Introducing: #SDXL SMOOSH by @jeffjag
A #ComfyUI workflow to emulate "/blend" with Stable Diffusion. Have fun!
Grab the Smoosh v1.1 png or json and drag it into ComfyUI to use my workflow:
https://github.com/JeffJag-ETH/ComfyUI-SD-Workflows
** Please install ComfyUI, download the SDXL model and get comfyui working before attempting this. It's fairly easy to use if you're familiar with comfy.
SMOOSH is a bit more "literal" feeling than the MJ blend tool, but there's a lot of things you can tweak and adjust to get your desired results. Notes included in the workflow.
You'll need to install ComfyUI-Manager and a few more custom nodes. When you load the image/workflow you can go to the manager and "install missing custom nodes" to fill the gaps.
I used the SDXL workflow from Scott Detweiler of Stability AI and the ComfyAnonymous unCLIPConditioning example as jumping off points.
Check out Scott's youtube tutorials: https://www.youtube.com/watch?v=Zteta2_JvdA
and the unCLIP example: https://comfyanonymous.github.io/ComfyUI_examples/unclip/
I prefer the "all in one screen" interface style of comfy, so I packed everything in the corner that you don't need to ever look upon again with human eyes.
My setup varies from default setups in a few ways:
- I've included a LoRA loader - Keep in mind you'll need to use SDXL compatible LoRAs for use with SDXL 1.0 base model.
- Updated for SDXL with the "CLIPTextEncodeSDXL" and "Image scale to side" nodes so everything is sized right.
- Not starting with empty latent. Maybe I did something wrong, but this method I'm using works. Both images use the VAE Encode from the img2img workflow to contribute a Latent_image to start from. Both are combined with "Latent Composite Masked" using a 50% gray PNG file saved to the same file size as the intended output.

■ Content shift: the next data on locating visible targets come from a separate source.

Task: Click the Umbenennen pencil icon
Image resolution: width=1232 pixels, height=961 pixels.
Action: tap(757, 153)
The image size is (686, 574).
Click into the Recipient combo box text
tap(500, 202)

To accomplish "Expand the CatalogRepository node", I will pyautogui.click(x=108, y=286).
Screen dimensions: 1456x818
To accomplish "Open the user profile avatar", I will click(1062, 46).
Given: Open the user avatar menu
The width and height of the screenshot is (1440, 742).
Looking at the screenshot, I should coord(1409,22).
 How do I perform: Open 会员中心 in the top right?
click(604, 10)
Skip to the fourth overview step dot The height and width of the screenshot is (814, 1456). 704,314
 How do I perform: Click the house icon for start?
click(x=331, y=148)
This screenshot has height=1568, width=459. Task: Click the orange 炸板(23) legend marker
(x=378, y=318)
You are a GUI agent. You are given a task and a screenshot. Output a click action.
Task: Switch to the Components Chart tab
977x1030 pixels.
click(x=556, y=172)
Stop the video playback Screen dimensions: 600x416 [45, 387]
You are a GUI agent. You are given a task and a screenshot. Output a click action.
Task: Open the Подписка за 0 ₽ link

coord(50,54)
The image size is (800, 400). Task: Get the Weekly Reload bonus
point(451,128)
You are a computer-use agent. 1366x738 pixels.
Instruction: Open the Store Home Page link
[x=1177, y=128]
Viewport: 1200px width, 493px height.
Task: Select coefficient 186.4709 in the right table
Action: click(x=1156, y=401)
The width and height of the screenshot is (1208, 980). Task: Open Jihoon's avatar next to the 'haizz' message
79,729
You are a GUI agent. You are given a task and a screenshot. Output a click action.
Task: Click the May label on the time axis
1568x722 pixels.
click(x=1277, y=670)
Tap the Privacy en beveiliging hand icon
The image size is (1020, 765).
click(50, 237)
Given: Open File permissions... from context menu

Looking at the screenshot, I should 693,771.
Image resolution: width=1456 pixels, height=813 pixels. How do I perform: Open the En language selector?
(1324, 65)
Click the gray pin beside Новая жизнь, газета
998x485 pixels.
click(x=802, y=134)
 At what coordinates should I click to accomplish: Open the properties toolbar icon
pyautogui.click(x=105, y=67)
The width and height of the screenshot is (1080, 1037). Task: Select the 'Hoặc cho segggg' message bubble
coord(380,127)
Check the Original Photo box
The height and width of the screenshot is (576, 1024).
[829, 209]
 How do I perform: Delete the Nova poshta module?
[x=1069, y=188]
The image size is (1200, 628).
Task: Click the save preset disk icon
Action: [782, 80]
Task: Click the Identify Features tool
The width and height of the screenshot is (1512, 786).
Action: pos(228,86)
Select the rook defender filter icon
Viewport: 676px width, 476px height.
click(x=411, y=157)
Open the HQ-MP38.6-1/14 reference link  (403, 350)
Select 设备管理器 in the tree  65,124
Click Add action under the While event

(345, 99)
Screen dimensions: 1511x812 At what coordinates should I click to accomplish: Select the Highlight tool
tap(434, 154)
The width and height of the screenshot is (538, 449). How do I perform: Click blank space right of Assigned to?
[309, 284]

- Each image loader has color-coded friends to keep it straight.
Tweakable Variables:
- unCLIPConditioning controls how much of each image prompt you'll be absorbing with the smoosh. For ease-of-use try keeping strength at 1 and adjust "noise augmentation" from 0 (close to the original) to 1 (far from the original). I think the top image tends to be more dominant so I turn it down to 0.3-0.5 by default. Your results may vary.
- KSampler CFG cranked to all heck at 26 gives me great results, you may like it lower, but I think results get too blurry/soft below 15.
- KSampler Denoise around 0.5 is a good starting point but 0.4 to 0.6 give me good results. My sweet spot was 0.52-0.55. Lower than 0.4 gave me double image/overlay vibes. Above 0.6 will give you a lot of fun times and wild emotions! Whoooo!
- Text Prompts will influence the SMOOSH as per usual. I've founds it helps to have at least something relating to the desired result even if you want straight smooshing of images.
- CLIP Vision Models. Newer versions of ComfyUI require that you use the clip_vision_g.safetensors model in the CLIP Vision Loader. You can get the file here: https://huggingface.co/comfyanonymous/clip_vision_g/tree/main
- Image Size. I simplified the image size section (Integer nodes) to propagate where needed so you don't have to keep track of that.
- Image Loaders first go to a slight image sharpener before being resized to fit exactly into the output size. I like crispy images.